## What you are asked to do
The answer must be an exact copy of every entry.

Saved data entries:
++++++

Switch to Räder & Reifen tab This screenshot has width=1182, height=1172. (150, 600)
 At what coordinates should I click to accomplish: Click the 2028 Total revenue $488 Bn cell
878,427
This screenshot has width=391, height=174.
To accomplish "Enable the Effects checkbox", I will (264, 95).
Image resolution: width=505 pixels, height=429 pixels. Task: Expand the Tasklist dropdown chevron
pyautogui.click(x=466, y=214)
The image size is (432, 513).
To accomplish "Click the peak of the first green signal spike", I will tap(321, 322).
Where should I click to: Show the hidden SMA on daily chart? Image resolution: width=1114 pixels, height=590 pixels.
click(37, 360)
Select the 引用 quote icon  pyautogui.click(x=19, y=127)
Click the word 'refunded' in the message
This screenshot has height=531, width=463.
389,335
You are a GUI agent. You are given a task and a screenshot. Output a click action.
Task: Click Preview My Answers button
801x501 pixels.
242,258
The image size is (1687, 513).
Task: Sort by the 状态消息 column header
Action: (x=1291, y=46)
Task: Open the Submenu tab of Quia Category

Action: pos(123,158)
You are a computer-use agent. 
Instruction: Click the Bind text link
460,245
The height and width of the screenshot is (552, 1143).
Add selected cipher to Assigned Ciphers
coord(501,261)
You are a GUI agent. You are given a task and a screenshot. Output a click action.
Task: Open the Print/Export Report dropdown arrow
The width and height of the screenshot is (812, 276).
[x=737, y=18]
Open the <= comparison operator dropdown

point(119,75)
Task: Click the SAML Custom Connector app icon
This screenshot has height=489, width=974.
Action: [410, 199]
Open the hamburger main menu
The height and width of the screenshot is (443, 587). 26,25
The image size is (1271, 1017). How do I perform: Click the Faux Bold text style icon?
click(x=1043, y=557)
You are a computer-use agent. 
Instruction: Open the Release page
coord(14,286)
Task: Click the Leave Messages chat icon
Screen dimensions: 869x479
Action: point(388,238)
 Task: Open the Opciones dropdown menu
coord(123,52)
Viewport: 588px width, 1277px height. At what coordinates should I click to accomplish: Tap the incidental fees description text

++++++

## Task solution
Switch to Räder & Reifen tab This screenshot has width=1182, height=1172. (150, 600)
 At what coordinates should I click to accomplish: Click the 2028 Total revenue $488 Bn cell
878,427
This screenshot has width=391, height=174.
To accomplish "Enable the Effects checkbox", I will (264, 95).
Image resolution: width=505 pixels, height=429 pixels. Task: Expand the Tasklist dropdown chevron
pyautogui.click(x=466, y=214)
The image size is (432, 513).
To accomplish "Click the peak of the first green signal spike", I will tap(321, 322).
Where should I click to: Show the hidden SMA on daily chart? Image resolution: width=1114 pixels, height=590 pixels.
click(37, 360)
Select the 引用 quote icon  pyautogui.click(x=19, y=127)
Click the word 'refunded' in the message
This screenshot has height=531, width=463.
389,335
You are a GUI agent. You are given a task and a screenshot. Output a click action.
Task: Click Preview My Answers button
801x501 pixels.
242,258
The image size is (1687, 513).
Task: Sort by the 状态消息 column header
Action: (x=1291, y=46)
Task: Open the Submenu tab of Quia Category

Action: pos(123,158)
You are a computer-use agent. 
Instruction: Click the Bind text link
460,245
The height and width of the screenshot is (552, 1143).
Add selected cipher to Assigned Ciphers
coord(501,261)
You are a GUI agent. You are given a task and a screenshot. Output a click action.
Task: Open the Print/Export Report dropdown arrow
The width and height of the screenshot is (812, 276).
[x=737, y=18]
Open the <= comparison operator dropdown

point(119,75)
Task: Click the SAML Custom Connector app icon
This screenshot has height=489, width=974.
Action: [410, 199]
Open the hamburger main menu
The height and width of the screenshot is (443, 587). 26,25
The image size is (1271, 1017). How do I perform: Click the Faux Bold text style icon?
click(x=1043, y=557)
You are a computer-use agent. 
Instruction: Open the Release page
coord(14,286)
Task: Click the Leave Messages chat icon
Screen dimensions: 869x479
Action: point(388,238)
 Task: Open the Opciones dropdown menu
coord(123,52)
Viewport: 588px width, 1277px height. At what coordinates should I click to accomplish: Tap the incidental fees description text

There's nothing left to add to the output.